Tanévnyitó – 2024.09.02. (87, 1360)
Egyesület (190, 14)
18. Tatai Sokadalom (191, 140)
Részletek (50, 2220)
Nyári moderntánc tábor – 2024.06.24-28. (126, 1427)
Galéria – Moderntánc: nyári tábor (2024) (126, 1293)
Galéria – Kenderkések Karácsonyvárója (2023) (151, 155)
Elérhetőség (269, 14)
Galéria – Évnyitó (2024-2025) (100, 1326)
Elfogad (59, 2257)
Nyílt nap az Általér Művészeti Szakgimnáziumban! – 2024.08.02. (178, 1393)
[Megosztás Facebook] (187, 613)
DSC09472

==

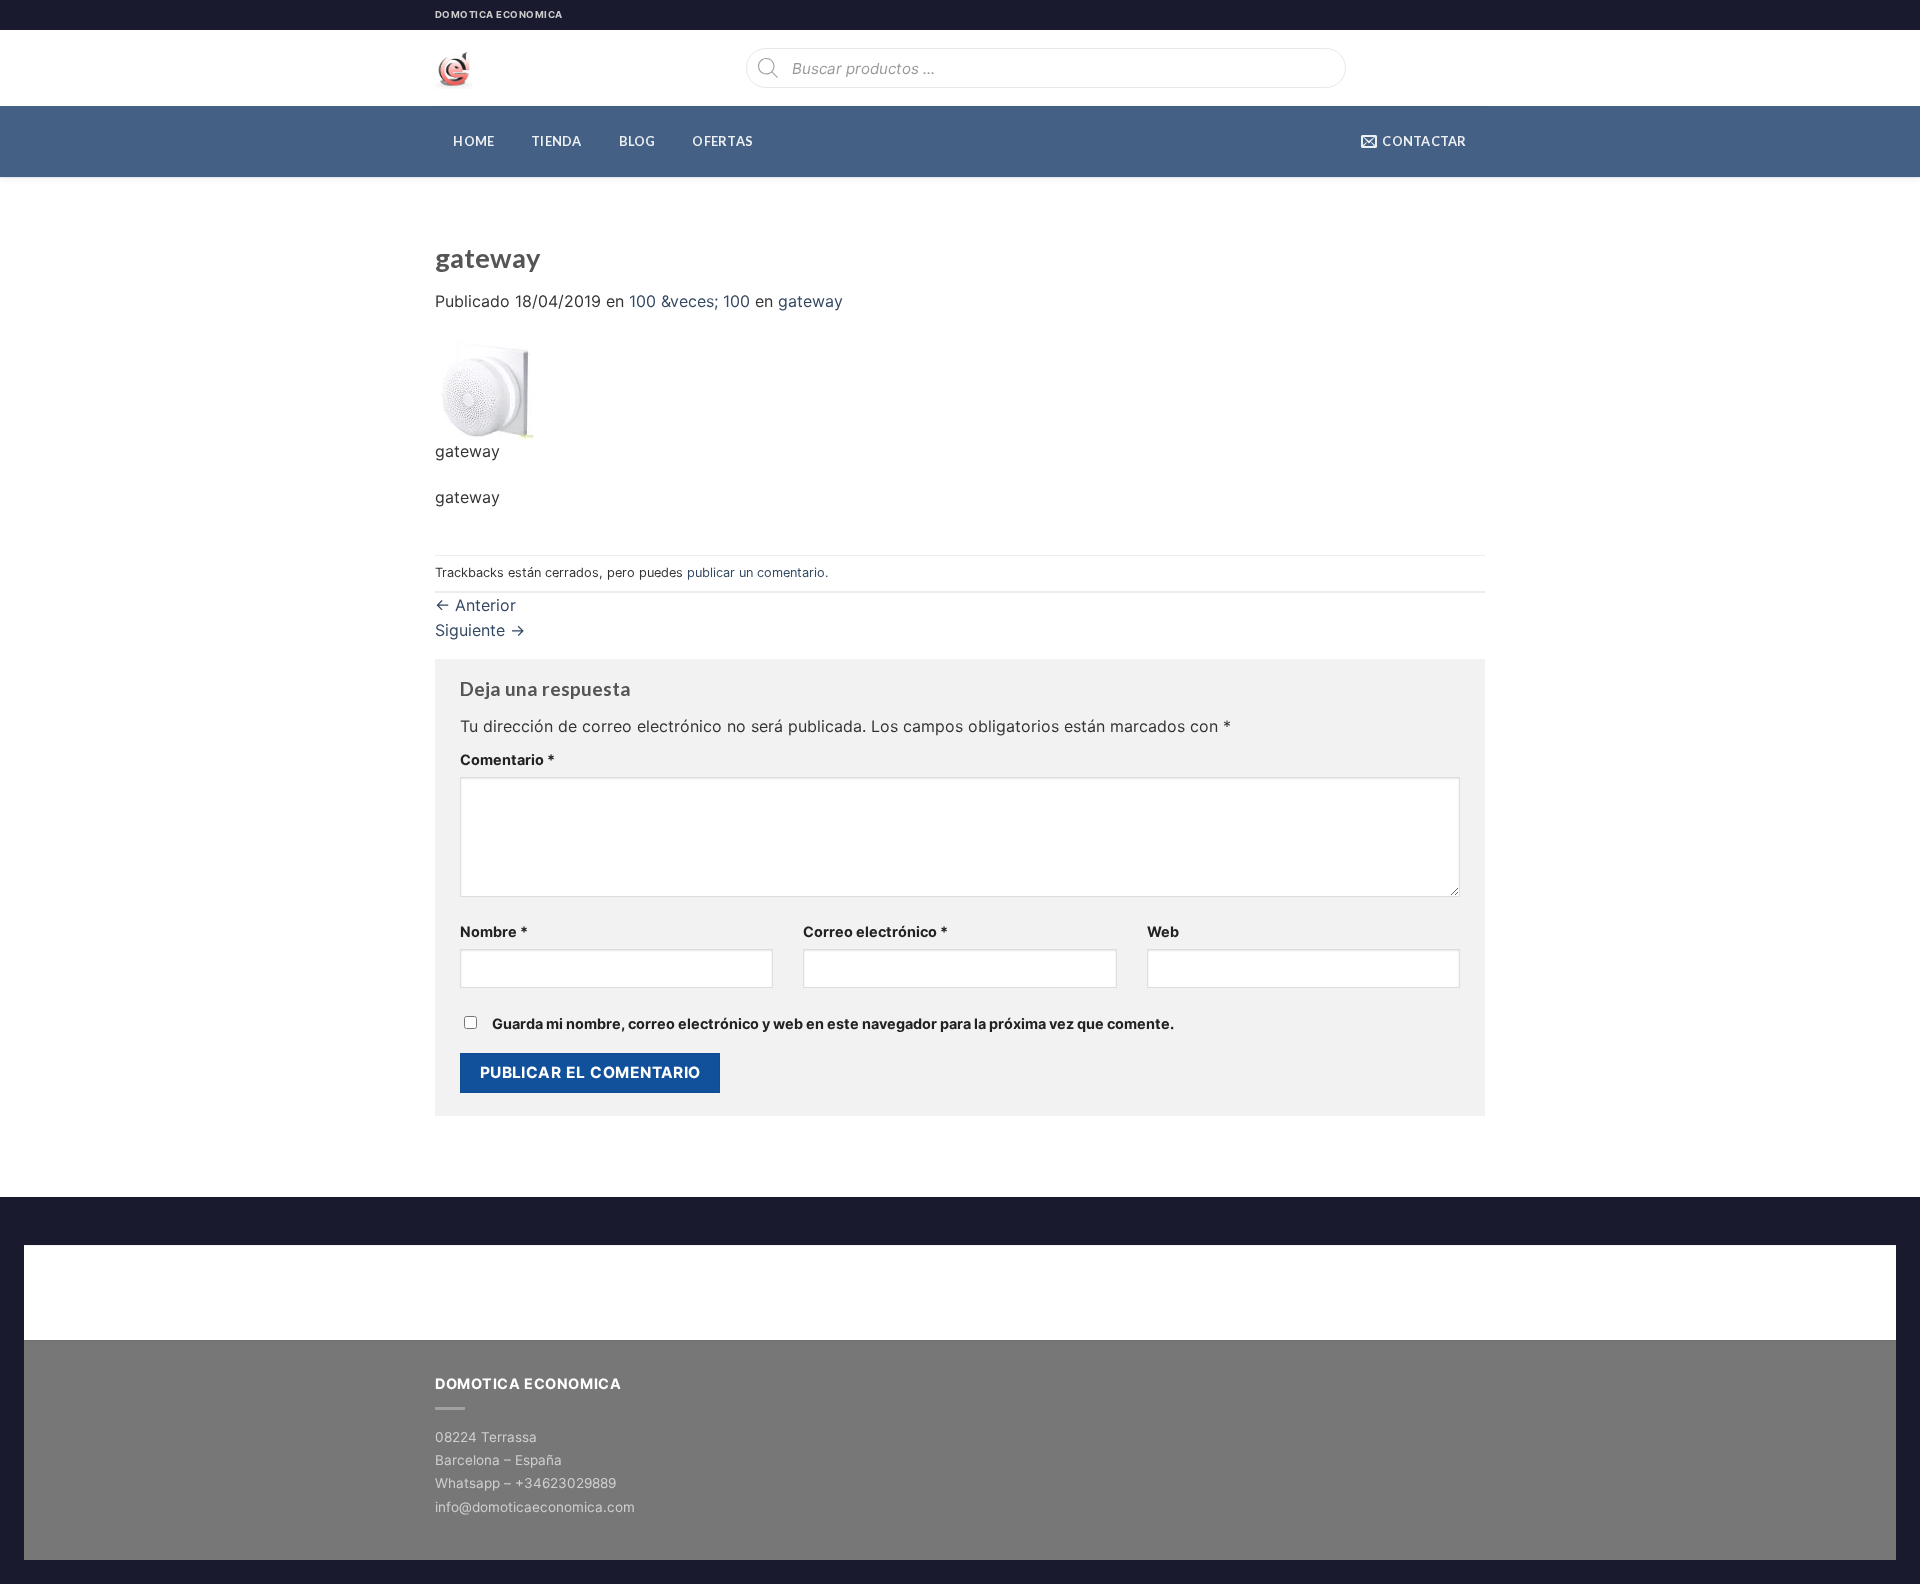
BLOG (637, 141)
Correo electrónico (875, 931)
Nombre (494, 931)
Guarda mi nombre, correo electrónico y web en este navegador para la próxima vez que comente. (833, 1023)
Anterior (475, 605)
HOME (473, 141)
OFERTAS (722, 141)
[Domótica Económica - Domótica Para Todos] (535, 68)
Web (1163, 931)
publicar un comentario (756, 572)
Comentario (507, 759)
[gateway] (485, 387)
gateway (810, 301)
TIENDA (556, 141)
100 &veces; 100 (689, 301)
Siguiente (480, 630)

» HOW TO COMPLETE THIS TASK
Copy the records above exactly, beginning at the line that contains "Web (1163, 931)" and stopping after the line that contains "Siguiente (480, 630)".

» RESPONSE TO THE EXERCISE
Web (1163, 931)
publicar un comentario (756, 572)
Comentario (507, 759)
[gateway] (485, 387)
gateway (810, 301)
TIENDA (556, 141)
100 &veces; 100 (689, 301)
Siguiente (480, 630)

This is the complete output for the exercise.